Obviously all throughout this he has been climbing and progressing himself. I haven't just been training a belayer .

In fact this half term just gone, he was out climbing with other adults as I couldn't get any time off work last week. Dropping him off and seeing him heading to the crags with other climbers was a strange mixture of pride, uncertainty and envy.

TJB.
 flopsicle 22 Feb 2016
In reply to winhill:

As you know my daughter's on the nicas scheme and the supervision is pretty hot. In no way is she placed in the same position as she would be if I tied her down and figured - yep we're good to go. As much as I adore my little bundle of laughter she has the attention span of a senile gnat, supervision and her being held where she is till she sharpens up are both required. (Granted she's only 7 - but then 7 upwards was part of your point).

I do think it varies from child to child, but equally, I think using the existence and curriculum of NICAS to give 10yr belayers a big fat generalised tick is a bit of a stretch.
In reply to winhill:

Kids are taught to belay each other but they are not unsupervised. The groups are always supervised by a qualified adult and often the kids are in groups of three with another kid tailing the rope to provide backup.

Outside the group scenario an under 14 kid is signed in by a competent climber to climb or belay under supervision and they can't be effectively supervised by someone who is off the ground.

The physics of the situation with small kids belaying each other is also different because with the friction in the system, assuming the belay device is threaded correctly, a light 10 year old kid weighing 20kg or so is not going to drop like a stone even if the belayer messes up and lets go the dead rope. Sometimes you need to actively feed rope to get a particularly light kid to start moving when lowering. A 90kg adult is a different deal entirely.
 biscuit 23 Feb 2016
In reply to winhill:
If you're going to criticise people for giving opinion on subjects they are not experienced in then don't do the same I the next paragraph.

You're so far off the mark regarding NICAS. 'Unsupervised' belaying does not take place for a long time.

The CWA is not a tick box exercise to teach people to become one knot wonders. It is a basic award (no need for an SPA at the wall after all) but guarantees knowledge, experience with different groups and different walls and competence regarding safety. All on the day the assessment is taken obviously. But like the driving test. You're not the finished product when you pass but you should be safe and have the skills to learn and adapt.

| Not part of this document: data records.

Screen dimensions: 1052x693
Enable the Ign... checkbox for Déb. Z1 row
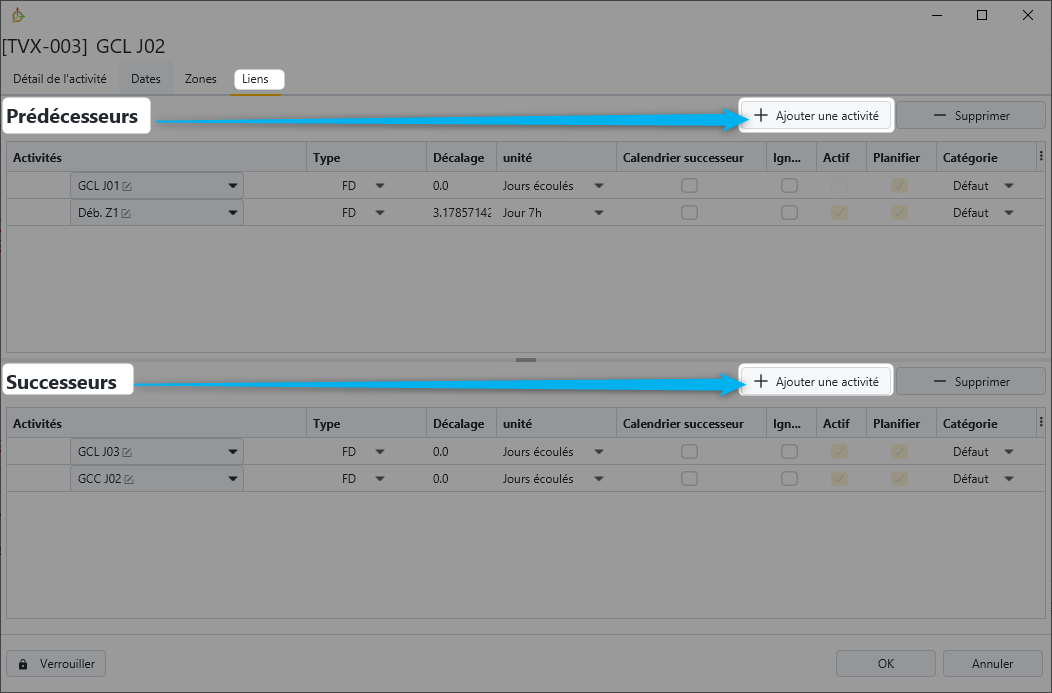[789, 213]
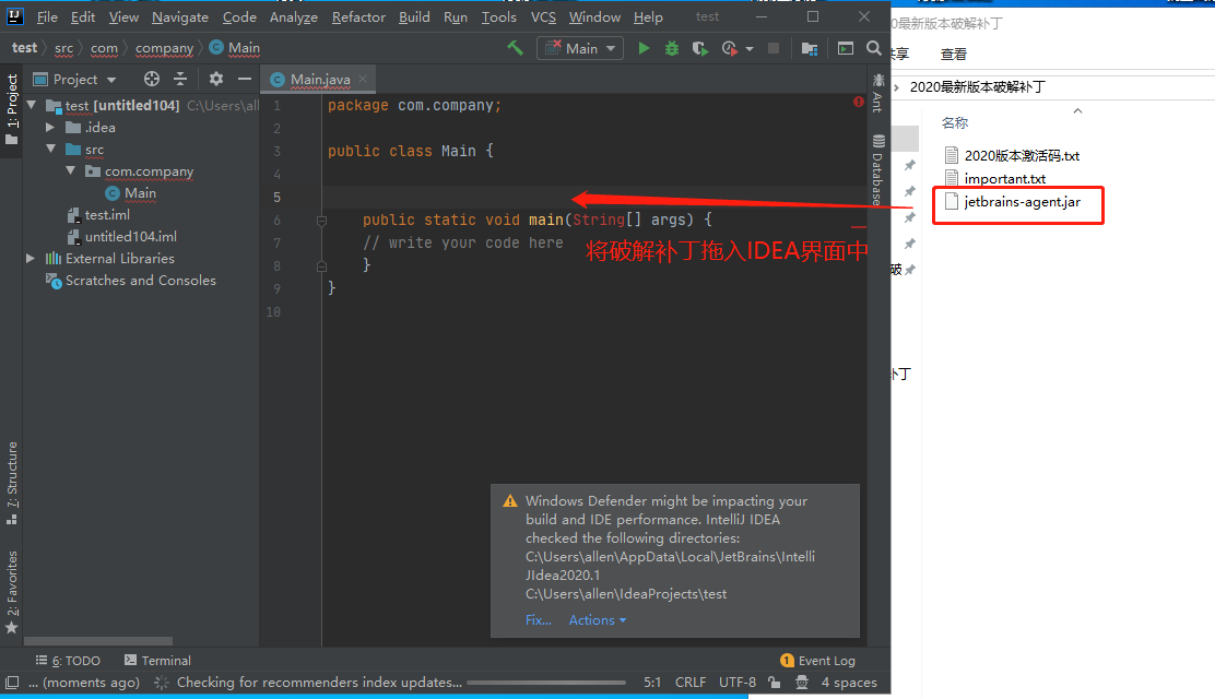Click red error indicator in editor
This screenshot has width=1215, height=700.
coord(858,102)
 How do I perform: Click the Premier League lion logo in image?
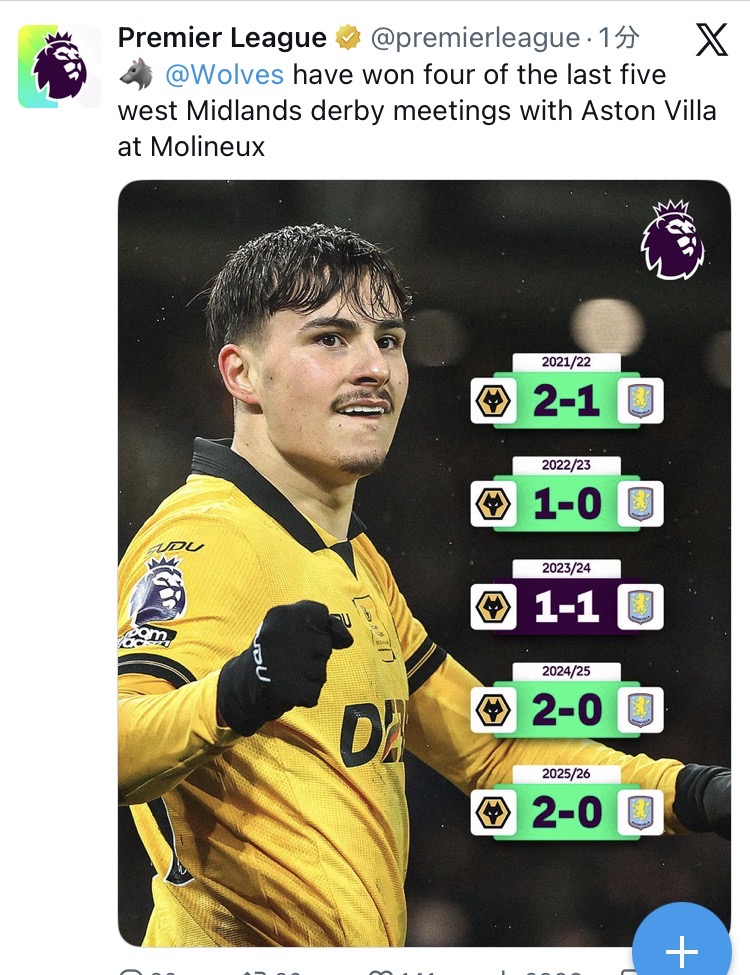point(672,240)
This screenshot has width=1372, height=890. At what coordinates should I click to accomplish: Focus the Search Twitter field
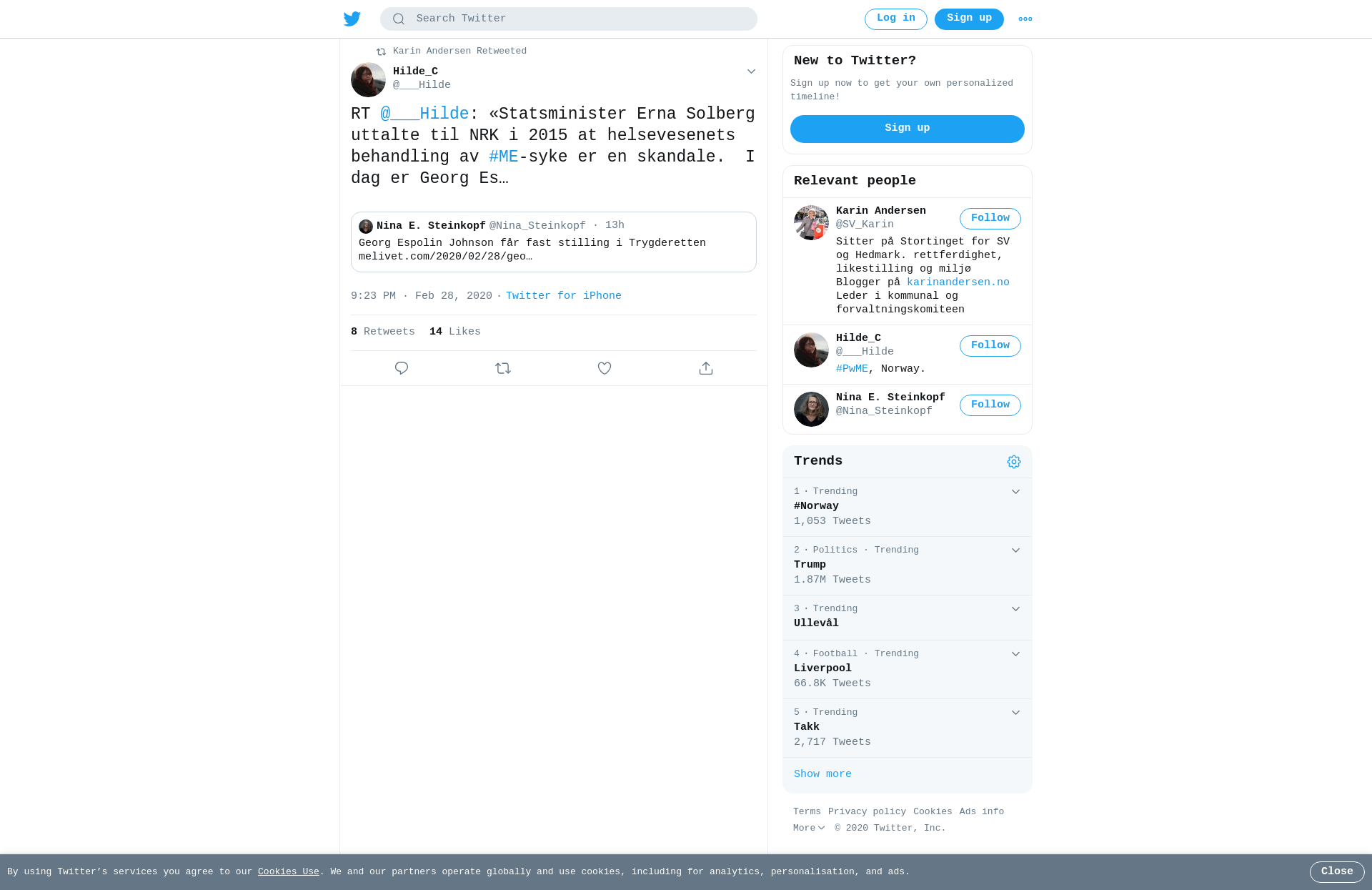(569, 19)
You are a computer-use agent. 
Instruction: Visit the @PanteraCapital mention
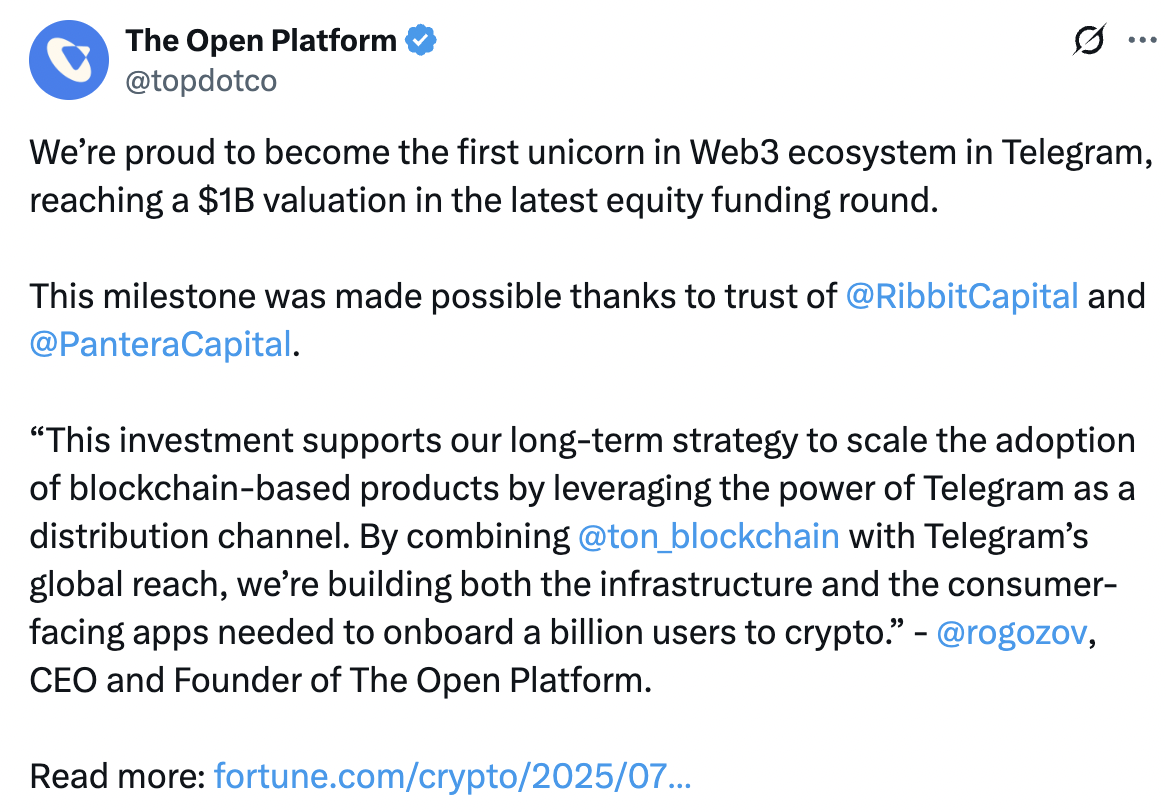click(x=160, y=344)
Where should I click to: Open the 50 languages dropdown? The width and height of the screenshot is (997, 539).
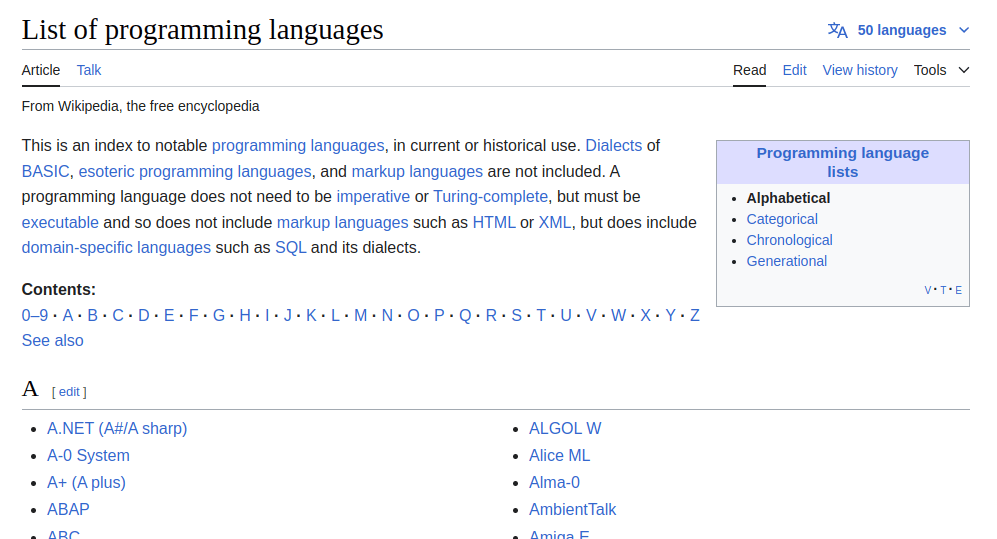900,30
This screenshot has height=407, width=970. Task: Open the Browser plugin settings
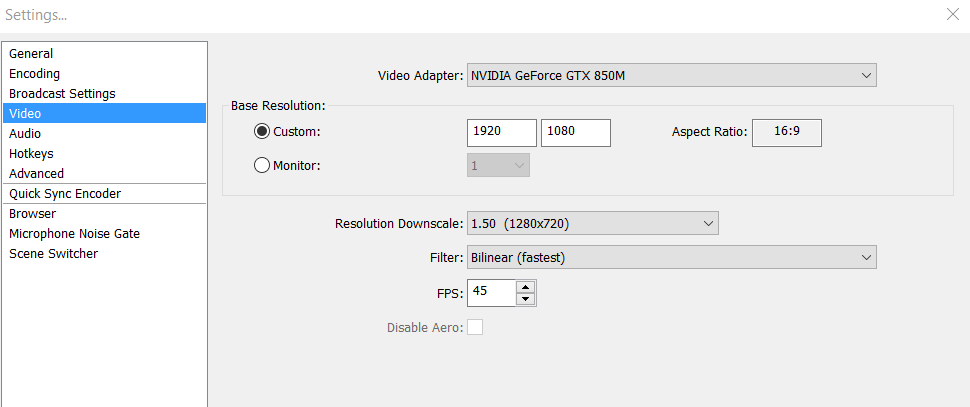(32, 214)
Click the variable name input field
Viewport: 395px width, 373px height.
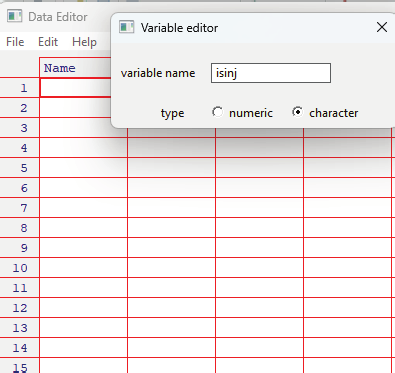click(271, 73)
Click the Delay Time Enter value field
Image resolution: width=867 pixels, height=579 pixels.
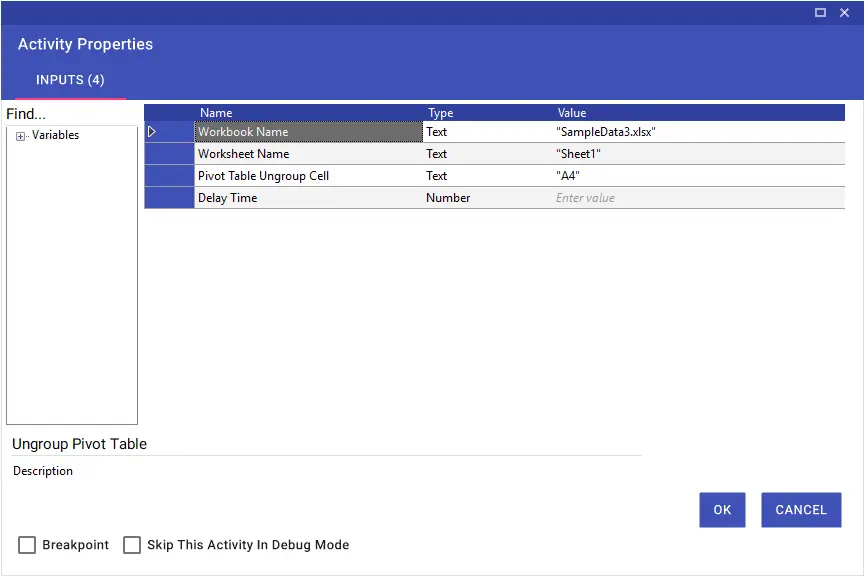click(700, 199)
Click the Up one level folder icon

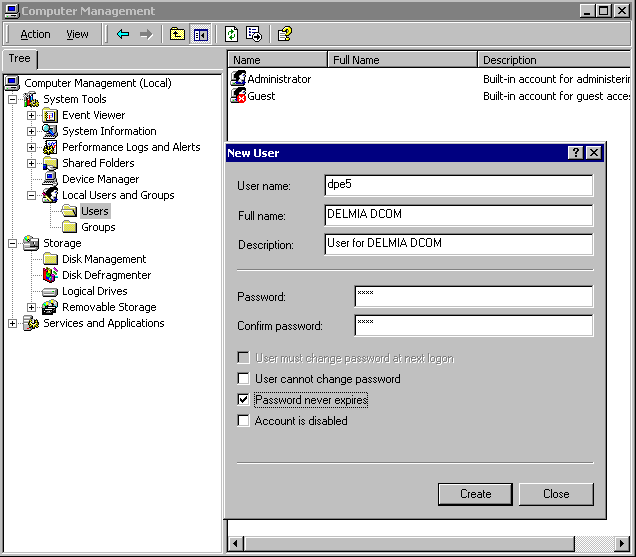coord(177,34)

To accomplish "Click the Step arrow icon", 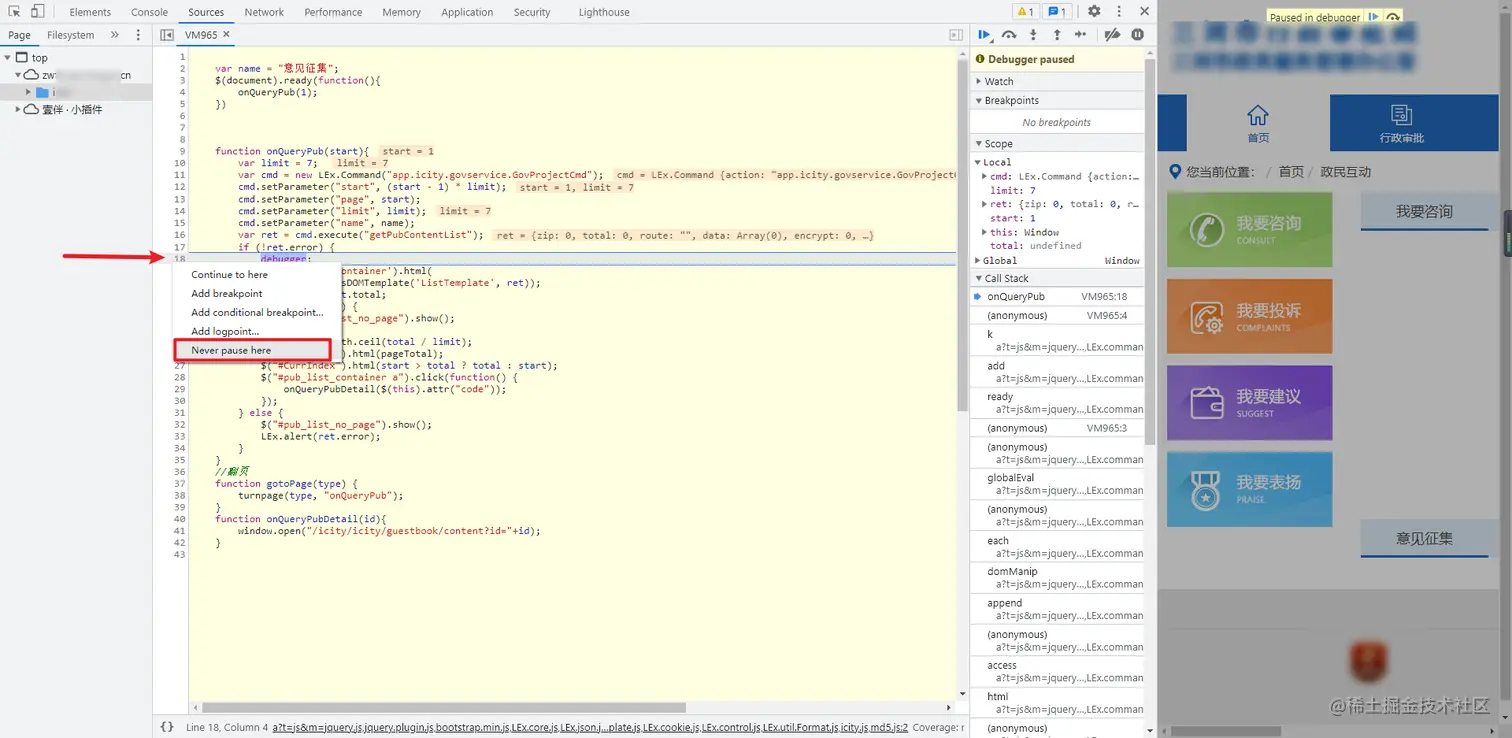I will (1080, 35).
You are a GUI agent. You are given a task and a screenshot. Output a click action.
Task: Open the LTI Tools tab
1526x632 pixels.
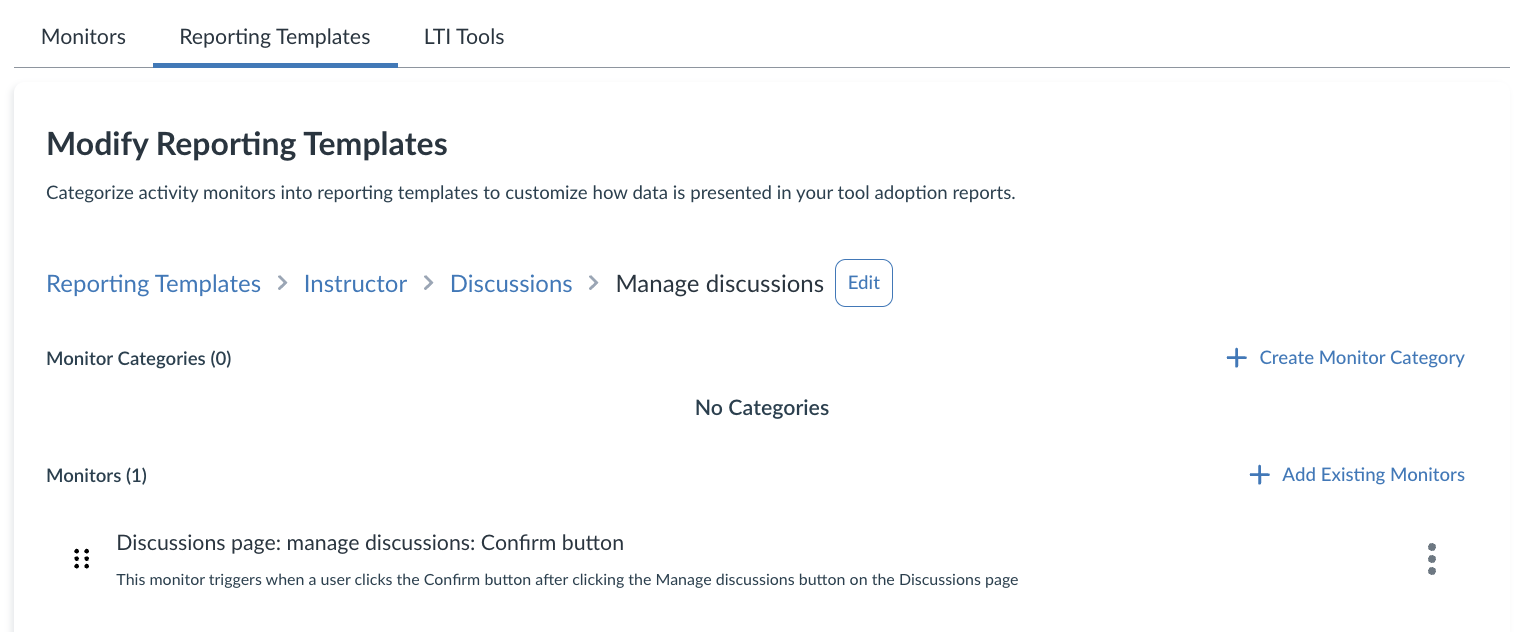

If you step back from the tick box approach to NICAS it provides a very logical, and motivating, framework to work through to develop a child into a knowledgeable, safe, climber who enjoys their sport.

FWIW in my experience 10 is too young even if they know what they should be doing. Attention spans at that age are too short, too easily distracted. However I'm open to the fact that all children are different and some may have the maturity to deal with it.

More of an issue for me is that it's likely to be an un-enjoyable, stressful, experience for the child if they have to catch a 90kg adult. That sort of experience can put kids off the sport.
 Andy Say 23 Feb 2016
In reply to winhill:

'The BMC and the ABC already have a scheme in place that teaches kids age 7 and upwards to belay unsupervised, it takes a few hours and is taught by people who have done an onerous 2 day CWA award to become One Knot Wonders.

This just built on the work walls had done for 20 years. It's called NICAS'.

Just factually wrong on so many counts I'm not going to bother. I'd guess you are one of the 'people who have so little experience they just don't know'.